Ucapan Mas Hasyim--kembaran suamiku--yang tak sengaja kudengar

Kembaran Suamiku #2

Ia mengerutkan kening. Tersirat tanya di wajahnya.

"Loh, kan kita sudah menikah tiga hari yang lalu."

"Jadi, ini Mas Hisyam?" Mataku membelalak menatap kening dan menjurus ke wajahnya serta turun melihat kaki yang masih memakai sepatu pantofel hitam.

"Iya, Dek." Mas Hisyam mengulas senyum dan mengusap rambutnya dengan jari, beriringan dengan dengkusan napasnya.

Huh. Lega!

"Ada apa sih, Dek Ara sayang?" Ia mengerutkan kening.

Wajah Mas Hisyam terlihat pucat bahkan matanya sedikit sayu.

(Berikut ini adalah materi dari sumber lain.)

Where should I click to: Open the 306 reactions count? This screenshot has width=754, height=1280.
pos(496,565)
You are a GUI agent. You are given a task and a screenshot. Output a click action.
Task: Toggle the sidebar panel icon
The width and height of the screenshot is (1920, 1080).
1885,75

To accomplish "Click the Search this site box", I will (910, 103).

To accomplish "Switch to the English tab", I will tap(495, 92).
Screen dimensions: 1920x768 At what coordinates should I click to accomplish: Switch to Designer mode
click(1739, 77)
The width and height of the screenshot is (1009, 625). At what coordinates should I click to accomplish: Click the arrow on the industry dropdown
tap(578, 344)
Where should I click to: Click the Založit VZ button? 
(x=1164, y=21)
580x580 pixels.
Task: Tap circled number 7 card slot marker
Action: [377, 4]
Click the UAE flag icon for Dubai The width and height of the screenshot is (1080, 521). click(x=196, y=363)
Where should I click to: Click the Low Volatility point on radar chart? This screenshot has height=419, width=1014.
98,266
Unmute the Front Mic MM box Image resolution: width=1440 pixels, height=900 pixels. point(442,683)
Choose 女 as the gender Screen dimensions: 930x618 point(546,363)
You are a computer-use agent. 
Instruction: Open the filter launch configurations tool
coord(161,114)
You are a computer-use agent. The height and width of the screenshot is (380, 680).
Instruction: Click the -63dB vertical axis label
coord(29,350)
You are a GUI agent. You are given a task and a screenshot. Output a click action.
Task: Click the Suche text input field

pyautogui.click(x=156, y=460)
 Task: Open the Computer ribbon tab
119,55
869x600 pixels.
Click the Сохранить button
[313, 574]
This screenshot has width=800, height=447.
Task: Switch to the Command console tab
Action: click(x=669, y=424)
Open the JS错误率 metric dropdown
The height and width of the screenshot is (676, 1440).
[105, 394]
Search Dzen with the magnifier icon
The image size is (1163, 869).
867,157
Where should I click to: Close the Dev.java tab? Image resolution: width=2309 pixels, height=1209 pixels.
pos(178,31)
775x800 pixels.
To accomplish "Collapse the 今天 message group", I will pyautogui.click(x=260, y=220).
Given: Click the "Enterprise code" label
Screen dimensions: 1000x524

Ternyata dia suamiku. Mungkin efek pandangan Mas Hasyim menuju mataku tadi pagi sehingga aku seperti trauma dan terkunci tak bisa membedakan atau karena faktor kelelahan. Entahlah.

Mulai saat ini, aku akan meneliti dan mengenali suamiku lebih dalam lagi. Aku hanya takut ada kekhilafan terjadi.

"Kok, udah pulang, Mas?" tanyaku seraya mengusap bahunya dengan tangan yang masih dingin dan gemetar karena kebingungan yang kuciptakan sendiri.

"Iya, Dek. Mas sedikit tak enak badan, kepala Mas pusing sekali," terangnya seraya mengusap daguku lalu menekan-nekan pelipisnya sendiri.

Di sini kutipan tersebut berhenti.